WORK REQUIRED → Please take the lines from the one holding "Blog (450, 47)" through the one holding "Президент США Барак Обама (419, 318)" in the data below and copy them exactly.

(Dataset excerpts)
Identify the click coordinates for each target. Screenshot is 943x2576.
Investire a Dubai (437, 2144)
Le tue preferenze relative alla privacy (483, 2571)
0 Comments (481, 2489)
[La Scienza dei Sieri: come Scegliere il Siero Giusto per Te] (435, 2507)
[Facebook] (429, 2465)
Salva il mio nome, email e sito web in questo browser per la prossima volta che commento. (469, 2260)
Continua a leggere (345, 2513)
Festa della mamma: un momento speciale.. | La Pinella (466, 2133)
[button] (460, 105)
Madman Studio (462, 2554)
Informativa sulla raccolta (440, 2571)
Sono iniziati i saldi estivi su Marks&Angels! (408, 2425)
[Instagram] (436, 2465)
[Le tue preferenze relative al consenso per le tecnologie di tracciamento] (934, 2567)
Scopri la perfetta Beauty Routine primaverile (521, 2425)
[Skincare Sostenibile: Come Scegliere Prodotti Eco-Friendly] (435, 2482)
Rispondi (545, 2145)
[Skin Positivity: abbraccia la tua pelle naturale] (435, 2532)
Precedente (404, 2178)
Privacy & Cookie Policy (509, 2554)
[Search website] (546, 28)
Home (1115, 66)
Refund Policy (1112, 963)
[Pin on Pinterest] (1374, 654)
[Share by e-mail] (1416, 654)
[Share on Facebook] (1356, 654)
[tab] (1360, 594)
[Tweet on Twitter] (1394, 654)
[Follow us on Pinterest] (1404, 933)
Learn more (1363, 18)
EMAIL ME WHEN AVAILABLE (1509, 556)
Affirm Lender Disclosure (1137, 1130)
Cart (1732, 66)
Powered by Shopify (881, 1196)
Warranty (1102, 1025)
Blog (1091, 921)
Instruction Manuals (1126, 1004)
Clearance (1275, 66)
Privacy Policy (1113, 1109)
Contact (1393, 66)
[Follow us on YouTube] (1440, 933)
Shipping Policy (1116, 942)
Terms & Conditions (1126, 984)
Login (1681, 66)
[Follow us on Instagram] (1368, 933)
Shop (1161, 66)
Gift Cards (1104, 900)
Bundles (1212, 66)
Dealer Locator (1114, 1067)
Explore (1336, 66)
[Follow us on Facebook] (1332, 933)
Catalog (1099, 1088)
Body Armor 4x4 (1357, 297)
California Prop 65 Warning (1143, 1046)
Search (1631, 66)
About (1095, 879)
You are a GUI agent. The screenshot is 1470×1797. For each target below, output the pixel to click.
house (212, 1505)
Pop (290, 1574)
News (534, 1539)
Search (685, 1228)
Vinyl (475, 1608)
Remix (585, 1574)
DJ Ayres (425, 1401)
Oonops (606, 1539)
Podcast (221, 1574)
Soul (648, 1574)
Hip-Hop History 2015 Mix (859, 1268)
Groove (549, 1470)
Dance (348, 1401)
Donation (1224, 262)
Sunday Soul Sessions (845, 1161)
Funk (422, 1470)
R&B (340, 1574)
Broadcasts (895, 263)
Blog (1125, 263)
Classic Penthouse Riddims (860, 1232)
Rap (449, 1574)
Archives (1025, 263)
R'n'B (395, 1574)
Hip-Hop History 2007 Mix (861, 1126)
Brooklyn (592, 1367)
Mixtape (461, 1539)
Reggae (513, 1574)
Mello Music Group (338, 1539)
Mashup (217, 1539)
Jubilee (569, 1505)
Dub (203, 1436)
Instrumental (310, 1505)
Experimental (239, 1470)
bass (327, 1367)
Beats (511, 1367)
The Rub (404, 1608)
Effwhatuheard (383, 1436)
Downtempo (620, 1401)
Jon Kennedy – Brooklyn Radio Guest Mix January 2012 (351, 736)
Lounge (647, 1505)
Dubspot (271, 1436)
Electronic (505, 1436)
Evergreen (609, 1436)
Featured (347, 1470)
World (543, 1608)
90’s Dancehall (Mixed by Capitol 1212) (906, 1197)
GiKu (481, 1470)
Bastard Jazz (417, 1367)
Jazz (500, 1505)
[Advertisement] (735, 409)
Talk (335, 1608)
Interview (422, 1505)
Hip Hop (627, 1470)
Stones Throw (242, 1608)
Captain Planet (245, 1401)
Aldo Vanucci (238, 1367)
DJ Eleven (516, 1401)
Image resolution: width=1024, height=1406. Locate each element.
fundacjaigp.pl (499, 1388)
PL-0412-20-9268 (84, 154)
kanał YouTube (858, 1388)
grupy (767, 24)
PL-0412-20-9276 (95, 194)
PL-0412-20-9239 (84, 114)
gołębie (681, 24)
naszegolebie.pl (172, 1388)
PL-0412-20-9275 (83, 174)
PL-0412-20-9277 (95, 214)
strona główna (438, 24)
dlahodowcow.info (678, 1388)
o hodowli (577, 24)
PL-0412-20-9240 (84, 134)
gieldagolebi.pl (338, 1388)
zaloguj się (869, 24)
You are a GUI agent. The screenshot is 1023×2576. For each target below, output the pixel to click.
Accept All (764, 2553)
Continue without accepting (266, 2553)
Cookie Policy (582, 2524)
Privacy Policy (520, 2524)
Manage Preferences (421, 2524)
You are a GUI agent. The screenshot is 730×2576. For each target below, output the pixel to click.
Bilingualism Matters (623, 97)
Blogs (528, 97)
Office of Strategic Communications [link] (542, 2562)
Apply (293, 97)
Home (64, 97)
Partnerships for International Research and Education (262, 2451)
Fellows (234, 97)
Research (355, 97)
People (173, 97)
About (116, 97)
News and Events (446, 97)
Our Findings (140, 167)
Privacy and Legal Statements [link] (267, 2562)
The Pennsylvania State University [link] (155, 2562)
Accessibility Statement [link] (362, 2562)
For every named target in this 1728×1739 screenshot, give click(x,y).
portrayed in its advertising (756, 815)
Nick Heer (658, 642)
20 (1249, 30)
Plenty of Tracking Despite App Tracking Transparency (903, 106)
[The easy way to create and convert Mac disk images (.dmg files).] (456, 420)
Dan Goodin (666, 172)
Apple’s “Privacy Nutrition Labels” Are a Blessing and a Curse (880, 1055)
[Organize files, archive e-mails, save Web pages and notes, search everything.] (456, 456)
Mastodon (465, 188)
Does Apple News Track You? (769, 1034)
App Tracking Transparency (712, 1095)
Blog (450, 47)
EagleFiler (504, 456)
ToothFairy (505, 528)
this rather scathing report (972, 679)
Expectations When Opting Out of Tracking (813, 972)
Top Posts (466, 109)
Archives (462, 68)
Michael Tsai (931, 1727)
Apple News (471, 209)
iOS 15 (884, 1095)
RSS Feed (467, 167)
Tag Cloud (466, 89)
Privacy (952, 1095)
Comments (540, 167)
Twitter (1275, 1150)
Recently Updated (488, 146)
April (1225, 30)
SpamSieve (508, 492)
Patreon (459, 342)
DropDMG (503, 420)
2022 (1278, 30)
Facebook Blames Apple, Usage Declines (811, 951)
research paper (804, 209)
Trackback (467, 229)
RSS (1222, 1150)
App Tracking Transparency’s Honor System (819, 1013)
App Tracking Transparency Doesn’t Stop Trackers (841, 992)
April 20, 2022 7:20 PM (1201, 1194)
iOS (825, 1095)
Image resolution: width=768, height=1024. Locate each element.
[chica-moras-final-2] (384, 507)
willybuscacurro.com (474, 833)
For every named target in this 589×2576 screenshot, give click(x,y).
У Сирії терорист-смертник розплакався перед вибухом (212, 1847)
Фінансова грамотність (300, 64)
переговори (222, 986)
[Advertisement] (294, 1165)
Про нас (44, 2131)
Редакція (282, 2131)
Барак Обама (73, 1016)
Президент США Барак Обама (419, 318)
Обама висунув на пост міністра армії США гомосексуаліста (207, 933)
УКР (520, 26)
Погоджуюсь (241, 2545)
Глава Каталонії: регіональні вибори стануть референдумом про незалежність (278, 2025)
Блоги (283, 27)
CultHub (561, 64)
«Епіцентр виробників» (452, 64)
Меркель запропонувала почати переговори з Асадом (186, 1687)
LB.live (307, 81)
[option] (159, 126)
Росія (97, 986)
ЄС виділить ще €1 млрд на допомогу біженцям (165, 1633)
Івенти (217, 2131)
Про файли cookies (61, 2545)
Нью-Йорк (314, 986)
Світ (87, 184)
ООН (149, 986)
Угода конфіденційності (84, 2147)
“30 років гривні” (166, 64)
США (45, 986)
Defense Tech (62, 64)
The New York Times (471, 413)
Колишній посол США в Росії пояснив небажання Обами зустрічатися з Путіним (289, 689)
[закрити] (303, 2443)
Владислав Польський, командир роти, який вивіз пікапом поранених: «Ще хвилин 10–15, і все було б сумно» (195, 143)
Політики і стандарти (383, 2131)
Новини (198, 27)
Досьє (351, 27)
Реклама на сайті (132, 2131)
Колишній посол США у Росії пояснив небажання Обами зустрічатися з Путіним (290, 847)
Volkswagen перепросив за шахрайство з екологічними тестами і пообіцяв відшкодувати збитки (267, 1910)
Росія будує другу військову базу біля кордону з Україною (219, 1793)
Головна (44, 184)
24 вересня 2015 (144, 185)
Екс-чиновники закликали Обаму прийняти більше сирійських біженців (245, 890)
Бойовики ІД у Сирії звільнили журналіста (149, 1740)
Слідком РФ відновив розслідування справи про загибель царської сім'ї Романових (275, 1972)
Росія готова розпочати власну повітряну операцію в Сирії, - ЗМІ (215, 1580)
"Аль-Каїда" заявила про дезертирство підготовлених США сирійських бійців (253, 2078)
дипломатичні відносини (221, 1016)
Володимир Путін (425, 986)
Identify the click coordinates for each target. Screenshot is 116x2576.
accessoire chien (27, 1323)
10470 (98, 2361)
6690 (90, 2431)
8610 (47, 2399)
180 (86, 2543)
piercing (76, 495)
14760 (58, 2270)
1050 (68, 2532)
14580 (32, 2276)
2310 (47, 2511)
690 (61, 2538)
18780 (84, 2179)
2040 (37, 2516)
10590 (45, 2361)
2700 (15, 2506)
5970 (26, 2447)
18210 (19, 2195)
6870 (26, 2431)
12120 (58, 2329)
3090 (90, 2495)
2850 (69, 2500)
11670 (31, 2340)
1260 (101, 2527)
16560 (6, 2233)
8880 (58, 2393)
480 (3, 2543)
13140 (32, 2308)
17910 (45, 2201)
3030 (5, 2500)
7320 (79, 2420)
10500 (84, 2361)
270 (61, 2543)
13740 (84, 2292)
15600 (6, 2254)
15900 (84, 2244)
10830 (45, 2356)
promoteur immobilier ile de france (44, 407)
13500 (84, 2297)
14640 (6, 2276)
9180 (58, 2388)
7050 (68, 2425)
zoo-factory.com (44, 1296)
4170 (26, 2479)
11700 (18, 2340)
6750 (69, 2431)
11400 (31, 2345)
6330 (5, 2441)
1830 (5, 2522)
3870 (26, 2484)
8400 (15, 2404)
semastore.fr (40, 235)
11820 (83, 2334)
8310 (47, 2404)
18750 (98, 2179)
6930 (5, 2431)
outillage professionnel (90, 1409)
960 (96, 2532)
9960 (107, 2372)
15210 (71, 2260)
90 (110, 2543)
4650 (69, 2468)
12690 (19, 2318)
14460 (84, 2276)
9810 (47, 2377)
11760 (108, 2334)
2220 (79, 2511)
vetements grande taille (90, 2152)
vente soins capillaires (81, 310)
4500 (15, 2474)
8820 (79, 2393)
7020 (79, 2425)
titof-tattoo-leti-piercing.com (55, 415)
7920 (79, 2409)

ANSWER SPACE →
Blog (450, 47)
EagleFiler (504, 456)
ToothFairy (505, 528)
this rather scathing report (972, 679)
Expectations When Opting Out of Tracking (813, 972)
Top Posts (466, 109)
Archives (462, 68)
Michael Tsai (931, 1727)
Apple News (471, 209)
iOS 15 (884, 1095)
RSS Feed (467, 167)
Tag Cloud (466, 89)
Privacy (952, 1095)
Comments (540, 167)
Twitter (1275, 1150)
Recently Updated (488, 146)
April (1225, 30)
SpamSieve (508, 492)
Patreon (459, 342)
DropDMG (503, 420)
2022 (1278, 30)
Facebook Blames Apple, Usage Declines (811, 951)
research paper (804, 209)
Trackback (467, 229)
RSS (1222, 1150)
App Tracking Transparency’s Honor System (819, 1013)
App Tracking Transparency Doesn’t Stop Trackers (841, 992)
April 20, 2022 7:20 PM (1201, 1194)
iOS (825, 1095)
Image resolution: width=768, height=1024. Locate each element.
[chica-moras-final-2] (384, 507)
willybuscacurro.com (474, 833)
For every named target in this 589×2576 screenshot, give click(x,y).
У Сирії терорист-смертник розплакався перед вибухом (212, 1847)
Фінансова грамотність (300, 64)
переговори (222, 986)
[Advertisement] (294, 1165)
Про нас (44, 2131)
Редакція (282, 2131)
Барак Обама (73, 1016)
Президент США Барак Обама (419, 318)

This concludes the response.